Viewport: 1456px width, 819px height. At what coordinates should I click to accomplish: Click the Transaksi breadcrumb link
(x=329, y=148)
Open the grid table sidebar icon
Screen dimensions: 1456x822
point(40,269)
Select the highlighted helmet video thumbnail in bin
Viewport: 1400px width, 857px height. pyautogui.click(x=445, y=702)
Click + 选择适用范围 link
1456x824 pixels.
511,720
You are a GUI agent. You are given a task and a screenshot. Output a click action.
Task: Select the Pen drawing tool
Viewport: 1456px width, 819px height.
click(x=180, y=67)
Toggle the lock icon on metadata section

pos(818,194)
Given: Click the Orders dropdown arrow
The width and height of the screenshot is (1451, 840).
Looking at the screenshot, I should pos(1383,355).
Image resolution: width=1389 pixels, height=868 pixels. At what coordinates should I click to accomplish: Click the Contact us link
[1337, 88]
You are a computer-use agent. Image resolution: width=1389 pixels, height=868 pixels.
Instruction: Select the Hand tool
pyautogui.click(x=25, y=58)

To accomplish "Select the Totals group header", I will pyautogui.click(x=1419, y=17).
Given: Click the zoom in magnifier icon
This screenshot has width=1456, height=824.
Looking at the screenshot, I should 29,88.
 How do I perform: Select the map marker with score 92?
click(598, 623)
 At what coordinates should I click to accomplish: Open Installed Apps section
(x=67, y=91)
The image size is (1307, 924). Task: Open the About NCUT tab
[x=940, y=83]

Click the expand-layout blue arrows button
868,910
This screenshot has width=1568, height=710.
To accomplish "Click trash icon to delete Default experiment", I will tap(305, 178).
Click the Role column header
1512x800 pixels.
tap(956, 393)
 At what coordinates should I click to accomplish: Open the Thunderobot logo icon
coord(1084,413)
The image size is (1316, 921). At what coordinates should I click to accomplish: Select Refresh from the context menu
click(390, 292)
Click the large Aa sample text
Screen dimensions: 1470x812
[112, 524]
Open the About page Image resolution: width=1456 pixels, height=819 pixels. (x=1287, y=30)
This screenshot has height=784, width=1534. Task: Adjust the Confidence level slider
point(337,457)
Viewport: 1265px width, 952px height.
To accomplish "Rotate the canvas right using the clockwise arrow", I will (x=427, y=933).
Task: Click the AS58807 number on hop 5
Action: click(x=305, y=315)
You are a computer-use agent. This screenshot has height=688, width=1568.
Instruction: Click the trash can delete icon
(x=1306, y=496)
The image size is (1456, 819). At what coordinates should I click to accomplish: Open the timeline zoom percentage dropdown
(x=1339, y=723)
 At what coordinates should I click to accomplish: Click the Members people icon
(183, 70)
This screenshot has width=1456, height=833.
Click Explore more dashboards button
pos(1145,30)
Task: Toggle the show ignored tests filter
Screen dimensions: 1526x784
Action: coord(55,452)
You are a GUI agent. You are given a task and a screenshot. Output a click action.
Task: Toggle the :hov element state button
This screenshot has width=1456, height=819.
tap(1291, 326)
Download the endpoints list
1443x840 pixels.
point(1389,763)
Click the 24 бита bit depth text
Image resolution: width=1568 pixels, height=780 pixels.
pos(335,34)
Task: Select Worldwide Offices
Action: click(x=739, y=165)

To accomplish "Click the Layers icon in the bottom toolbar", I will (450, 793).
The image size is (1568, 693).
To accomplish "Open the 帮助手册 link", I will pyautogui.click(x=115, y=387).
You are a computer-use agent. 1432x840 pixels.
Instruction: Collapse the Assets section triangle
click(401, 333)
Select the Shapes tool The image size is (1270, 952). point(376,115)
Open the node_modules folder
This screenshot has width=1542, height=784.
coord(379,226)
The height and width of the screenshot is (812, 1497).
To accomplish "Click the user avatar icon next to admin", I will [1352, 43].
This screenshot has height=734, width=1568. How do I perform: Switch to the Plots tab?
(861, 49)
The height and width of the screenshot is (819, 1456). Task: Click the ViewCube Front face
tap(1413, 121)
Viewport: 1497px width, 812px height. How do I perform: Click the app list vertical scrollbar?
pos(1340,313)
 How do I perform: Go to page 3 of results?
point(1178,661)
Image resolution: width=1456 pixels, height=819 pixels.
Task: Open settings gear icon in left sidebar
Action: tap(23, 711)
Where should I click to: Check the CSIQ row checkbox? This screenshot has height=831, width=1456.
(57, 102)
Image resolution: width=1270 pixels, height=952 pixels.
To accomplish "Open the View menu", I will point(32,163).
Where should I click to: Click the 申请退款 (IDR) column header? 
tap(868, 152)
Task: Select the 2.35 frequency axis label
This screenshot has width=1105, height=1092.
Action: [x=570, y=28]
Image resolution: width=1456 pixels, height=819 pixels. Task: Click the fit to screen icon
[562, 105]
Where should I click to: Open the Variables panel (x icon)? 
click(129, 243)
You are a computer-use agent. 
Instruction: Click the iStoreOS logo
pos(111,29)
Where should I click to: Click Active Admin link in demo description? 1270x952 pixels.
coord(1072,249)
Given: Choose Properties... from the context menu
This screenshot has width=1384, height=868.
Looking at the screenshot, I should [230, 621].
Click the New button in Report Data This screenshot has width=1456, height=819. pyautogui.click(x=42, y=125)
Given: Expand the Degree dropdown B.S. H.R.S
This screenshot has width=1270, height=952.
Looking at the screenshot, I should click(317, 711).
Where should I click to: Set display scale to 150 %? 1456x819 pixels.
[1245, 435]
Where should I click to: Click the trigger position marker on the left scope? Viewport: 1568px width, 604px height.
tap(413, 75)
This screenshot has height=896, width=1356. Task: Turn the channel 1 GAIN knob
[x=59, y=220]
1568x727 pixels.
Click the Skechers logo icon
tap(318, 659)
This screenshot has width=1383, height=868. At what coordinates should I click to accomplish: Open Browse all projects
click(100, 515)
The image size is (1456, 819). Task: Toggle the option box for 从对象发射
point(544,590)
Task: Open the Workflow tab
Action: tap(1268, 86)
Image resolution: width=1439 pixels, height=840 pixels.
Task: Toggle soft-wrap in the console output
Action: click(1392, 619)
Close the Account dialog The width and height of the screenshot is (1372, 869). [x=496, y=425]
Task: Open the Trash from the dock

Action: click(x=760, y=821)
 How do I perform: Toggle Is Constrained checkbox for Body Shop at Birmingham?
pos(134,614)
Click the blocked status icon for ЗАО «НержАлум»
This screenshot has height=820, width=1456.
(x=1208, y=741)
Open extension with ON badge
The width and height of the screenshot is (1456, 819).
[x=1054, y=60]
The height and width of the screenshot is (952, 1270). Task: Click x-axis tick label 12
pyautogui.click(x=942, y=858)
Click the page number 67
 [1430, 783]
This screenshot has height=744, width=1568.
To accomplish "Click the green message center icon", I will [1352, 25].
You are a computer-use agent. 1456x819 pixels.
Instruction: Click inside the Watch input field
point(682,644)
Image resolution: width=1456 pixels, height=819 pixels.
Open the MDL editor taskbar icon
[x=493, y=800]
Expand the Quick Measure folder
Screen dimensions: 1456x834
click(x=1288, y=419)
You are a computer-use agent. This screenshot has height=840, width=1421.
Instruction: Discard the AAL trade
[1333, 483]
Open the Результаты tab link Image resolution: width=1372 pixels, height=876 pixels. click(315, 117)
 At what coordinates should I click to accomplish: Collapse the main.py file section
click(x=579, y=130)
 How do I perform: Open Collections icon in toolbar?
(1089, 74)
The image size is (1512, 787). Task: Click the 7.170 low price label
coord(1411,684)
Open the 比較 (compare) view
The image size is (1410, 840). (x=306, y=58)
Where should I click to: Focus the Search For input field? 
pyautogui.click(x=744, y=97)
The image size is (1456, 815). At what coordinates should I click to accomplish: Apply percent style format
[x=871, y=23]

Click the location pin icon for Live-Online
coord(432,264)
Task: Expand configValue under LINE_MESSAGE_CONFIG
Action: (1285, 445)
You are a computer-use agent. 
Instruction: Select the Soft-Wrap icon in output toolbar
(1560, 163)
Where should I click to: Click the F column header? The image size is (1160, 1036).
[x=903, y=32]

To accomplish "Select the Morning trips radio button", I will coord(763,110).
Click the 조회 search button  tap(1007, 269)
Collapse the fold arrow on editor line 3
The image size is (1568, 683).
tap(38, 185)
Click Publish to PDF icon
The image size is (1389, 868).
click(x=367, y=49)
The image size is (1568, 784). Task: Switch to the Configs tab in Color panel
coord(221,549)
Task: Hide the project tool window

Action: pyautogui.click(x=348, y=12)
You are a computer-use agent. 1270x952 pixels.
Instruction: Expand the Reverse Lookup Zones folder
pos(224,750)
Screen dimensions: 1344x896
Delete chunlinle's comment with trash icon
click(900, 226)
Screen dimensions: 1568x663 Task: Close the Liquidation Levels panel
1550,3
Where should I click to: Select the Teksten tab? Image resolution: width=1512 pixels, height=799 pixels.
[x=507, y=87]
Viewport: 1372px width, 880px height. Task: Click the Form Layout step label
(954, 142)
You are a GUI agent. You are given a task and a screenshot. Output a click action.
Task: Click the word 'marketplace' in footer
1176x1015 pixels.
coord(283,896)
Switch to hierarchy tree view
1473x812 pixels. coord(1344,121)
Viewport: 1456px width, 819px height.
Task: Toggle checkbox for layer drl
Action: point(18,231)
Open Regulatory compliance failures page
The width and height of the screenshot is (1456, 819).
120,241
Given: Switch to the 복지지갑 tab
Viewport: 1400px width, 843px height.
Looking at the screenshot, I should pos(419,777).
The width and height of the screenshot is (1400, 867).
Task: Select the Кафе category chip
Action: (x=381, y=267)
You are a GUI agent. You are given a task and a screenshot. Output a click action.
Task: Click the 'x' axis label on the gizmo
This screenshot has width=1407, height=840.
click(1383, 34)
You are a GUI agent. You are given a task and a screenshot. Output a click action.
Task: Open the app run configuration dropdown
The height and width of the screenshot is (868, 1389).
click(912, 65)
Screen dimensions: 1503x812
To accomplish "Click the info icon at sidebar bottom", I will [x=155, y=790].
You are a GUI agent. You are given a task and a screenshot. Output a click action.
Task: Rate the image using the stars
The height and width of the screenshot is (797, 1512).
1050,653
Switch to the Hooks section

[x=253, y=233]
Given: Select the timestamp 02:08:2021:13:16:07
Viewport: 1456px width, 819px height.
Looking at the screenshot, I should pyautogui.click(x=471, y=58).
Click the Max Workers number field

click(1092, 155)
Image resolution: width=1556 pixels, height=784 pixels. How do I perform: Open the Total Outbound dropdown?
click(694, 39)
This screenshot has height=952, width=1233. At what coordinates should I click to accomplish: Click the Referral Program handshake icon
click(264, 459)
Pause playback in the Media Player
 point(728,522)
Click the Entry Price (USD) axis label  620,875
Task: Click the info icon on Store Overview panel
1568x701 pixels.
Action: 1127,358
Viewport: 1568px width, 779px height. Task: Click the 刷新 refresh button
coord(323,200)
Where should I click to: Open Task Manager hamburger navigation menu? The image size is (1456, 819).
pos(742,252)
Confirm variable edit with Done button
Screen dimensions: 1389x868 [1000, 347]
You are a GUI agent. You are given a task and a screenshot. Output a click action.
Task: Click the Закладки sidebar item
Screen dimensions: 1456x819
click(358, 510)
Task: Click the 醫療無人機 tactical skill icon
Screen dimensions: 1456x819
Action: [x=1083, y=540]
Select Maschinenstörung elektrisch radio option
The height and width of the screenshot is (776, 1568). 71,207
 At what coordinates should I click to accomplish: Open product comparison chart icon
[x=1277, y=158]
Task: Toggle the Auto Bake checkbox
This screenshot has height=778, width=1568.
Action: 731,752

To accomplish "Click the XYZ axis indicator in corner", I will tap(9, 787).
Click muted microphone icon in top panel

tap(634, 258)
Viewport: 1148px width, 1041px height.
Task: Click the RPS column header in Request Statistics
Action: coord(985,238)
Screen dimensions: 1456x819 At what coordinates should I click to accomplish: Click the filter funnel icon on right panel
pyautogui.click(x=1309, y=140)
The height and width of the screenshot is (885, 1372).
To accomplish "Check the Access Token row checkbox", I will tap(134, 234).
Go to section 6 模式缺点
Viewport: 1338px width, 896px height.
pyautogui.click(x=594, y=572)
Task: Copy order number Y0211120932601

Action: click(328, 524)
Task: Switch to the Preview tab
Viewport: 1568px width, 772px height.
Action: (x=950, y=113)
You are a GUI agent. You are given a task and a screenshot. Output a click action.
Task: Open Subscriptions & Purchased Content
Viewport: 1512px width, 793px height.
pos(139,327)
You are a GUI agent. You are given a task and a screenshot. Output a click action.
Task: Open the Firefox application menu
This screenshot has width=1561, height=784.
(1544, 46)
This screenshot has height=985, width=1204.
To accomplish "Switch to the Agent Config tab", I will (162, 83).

■ **Assigned task**: Your task is to set down only the lines that run from the opening of the listing to the line with "Click the Role column header", both ends included, each unchanged.

■ **Solution to this exercise**:
Viewport: 1456px width, 819px height. At what coordinates should I click to accomplish: Click the Transaksi breadcrumb link
(x=329, y=148)
Open the grid table sidebar icon
Screen dimensions: 1456x822
point(40,269)
Select the highlighted helmet video thumbnail in bin
Viewport: 1400px width, 857px height. pyautogui.click(x=445, y=702)
Click + 选择适用范围 link
1456x824 pixels.
511,720
You are a GUI agent. You are given a task and a screenshot. Output a click action.
Task: Select the Pen drawing tool
Viewport: 1456px width, 819px height.
click(x=180, y=67)
Toggle the lock icon on metadata section

pos(818,194)
Given: Click the Orders dropdown arrow
The width and height of the screenshot is (1451, 840).
Looking at the screenshot, I should pos(1383,355).
Image resolution: width=1389 pixels, height=868 pixels. At what coordinates should I click to accomplish: Click the Contact us link
[1337, 88]
You are a computer-use agent. Image resolution: width=1389 pixels, height=868 pixels.
Instruction: Select the Hand tool
pyautogui.click(x=25, y=58)

To accomplish "Select the Totals group header", I will pyautogui.click(x=1419, y=17).
Given: Click the zoom in magnifier icon
This screenshot has width=1456, height=824.
Looking at the screenshot, I should 29,88.
 How do I perform: Select the map marker with score 92?
click(598, 623)
 At what coordinates should I click to accomplish: Open Installed Apps section
(x=67, y=91)
The image size is (1307, 924). Task: Open the About NCUT tab
[x=940, y=83]

Click the expand-layout blue arrows button
868,910
This screenshot has width=1568, height=710.
To accomplish "Click trash icon to delete Default experiment", I will tap(305, 178).
Click the Role column header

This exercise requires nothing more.